ASSIGNMENT ::
Among the lines below, return each one that contains the word "agent".
+++ DATA LISTING
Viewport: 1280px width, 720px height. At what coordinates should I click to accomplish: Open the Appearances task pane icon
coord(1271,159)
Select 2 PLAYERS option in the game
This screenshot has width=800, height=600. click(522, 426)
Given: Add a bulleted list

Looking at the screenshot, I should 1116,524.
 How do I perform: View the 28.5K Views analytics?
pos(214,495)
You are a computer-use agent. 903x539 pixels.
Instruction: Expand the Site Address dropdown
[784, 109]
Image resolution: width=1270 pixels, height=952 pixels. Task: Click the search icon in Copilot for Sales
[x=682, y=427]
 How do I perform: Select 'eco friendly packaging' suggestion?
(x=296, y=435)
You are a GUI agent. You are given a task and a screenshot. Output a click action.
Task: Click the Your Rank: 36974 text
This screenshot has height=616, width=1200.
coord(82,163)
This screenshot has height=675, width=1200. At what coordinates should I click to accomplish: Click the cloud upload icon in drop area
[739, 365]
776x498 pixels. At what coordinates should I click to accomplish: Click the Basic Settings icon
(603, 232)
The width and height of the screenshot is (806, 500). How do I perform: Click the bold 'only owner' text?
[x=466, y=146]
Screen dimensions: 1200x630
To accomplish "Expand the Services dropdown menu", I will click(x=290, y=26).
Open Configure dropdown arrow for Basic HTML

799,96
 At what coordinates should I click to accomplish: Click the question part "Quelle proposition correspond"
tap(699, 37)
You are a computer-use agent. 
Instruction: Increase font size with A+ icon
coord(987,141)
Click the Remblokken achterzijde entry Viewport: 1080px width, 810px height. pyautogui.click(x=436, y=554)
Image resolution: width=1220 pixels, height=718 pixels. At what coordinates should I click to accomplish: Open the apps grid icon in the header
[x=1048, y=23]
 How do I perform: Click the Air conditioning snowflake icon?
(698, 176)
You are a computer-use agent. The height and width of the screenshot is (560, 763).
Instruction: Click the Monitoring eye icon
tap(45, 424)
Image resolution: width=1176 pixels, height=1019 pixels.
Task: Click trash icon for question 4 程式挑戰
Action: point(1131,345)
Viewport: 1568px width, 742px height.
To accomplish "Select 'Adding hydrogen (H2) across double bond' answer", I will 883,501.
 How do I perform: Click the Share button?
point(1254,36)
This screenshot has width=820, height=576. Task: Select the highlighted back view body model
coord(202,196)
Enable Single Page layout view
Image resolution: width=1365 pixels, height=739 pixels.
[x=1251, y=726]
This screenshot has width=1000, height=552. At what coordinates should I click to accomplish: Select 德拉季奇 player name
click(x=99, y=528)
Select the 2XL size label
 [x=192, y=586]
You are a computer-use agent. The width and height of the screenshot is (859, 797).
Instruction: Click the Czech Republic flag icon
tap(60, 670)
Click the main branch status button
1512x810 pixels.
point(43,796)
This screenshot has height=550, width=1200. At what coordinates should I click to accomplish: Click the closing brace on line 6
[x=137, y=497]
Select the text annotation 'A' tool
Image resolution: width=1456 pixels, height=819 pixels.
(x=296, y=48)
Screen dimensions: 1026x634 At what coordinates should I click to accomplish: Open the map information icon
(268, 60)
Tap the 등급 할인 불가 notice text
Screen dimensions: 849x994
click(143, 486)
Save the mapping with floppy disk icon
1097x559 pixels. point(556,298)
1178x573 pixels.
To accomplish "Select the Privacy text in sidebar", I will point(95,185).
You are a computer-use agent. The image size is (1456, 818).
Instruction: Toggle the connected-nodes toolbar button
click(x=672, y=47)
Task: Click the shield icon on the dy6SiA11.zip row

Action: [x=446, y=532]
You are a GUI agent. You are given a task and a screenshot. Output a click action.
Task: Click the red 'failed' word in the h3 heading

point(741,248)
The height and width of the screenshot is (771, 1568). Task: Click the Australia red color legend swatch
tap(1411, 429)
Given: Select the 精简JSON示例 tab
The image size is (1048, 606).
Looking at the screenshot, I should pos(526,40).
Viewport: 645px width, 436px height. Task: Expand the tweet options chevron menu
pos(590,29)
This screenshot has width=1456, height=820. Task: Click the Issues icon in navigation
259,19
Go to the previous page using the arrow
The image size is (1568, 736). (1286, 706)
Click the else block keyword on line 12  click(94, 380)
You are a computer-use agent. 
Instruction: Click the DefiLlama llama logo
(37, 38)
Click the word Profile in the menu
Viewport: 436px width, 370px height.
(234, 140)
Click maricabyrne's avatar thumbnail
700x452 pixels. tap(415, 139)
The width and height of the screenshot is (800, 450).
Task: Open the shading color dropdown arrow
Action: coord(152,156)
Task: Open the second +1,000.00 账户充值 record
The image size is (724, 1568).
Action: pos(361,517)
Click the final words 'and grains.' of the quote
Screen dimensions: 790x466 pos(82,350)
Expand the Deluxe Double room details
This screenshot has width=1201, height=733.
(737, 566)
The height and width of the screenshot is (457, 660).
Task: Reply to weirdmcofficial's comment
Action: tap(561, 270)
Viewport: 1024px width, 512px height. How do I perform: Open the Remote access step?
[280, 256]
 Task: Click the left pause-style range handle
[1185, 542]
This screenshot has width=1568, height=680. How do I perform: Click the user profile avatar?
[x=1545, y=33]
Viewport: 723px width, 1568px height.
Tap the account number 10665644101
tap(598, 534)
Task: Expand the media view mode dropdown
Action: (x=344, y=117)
++++++
ANSWER BOX ::
You are a computer-use agent. 903x539 pixels.
You are a GUI agent. You are given a task and a screenshot. Output a click action.
You are a computer-use agent. 
You are a computer-use agent. The height and width of the screenshot is (560, 763).
You are a computer-use agent. The width and height of the screenshot is (859, 797).
You are a computer-use agent. The image size is (1456, 818).
You are a GUI agent. You are given a task and a screenshot. Output a click action.
You are a computer-use agent. 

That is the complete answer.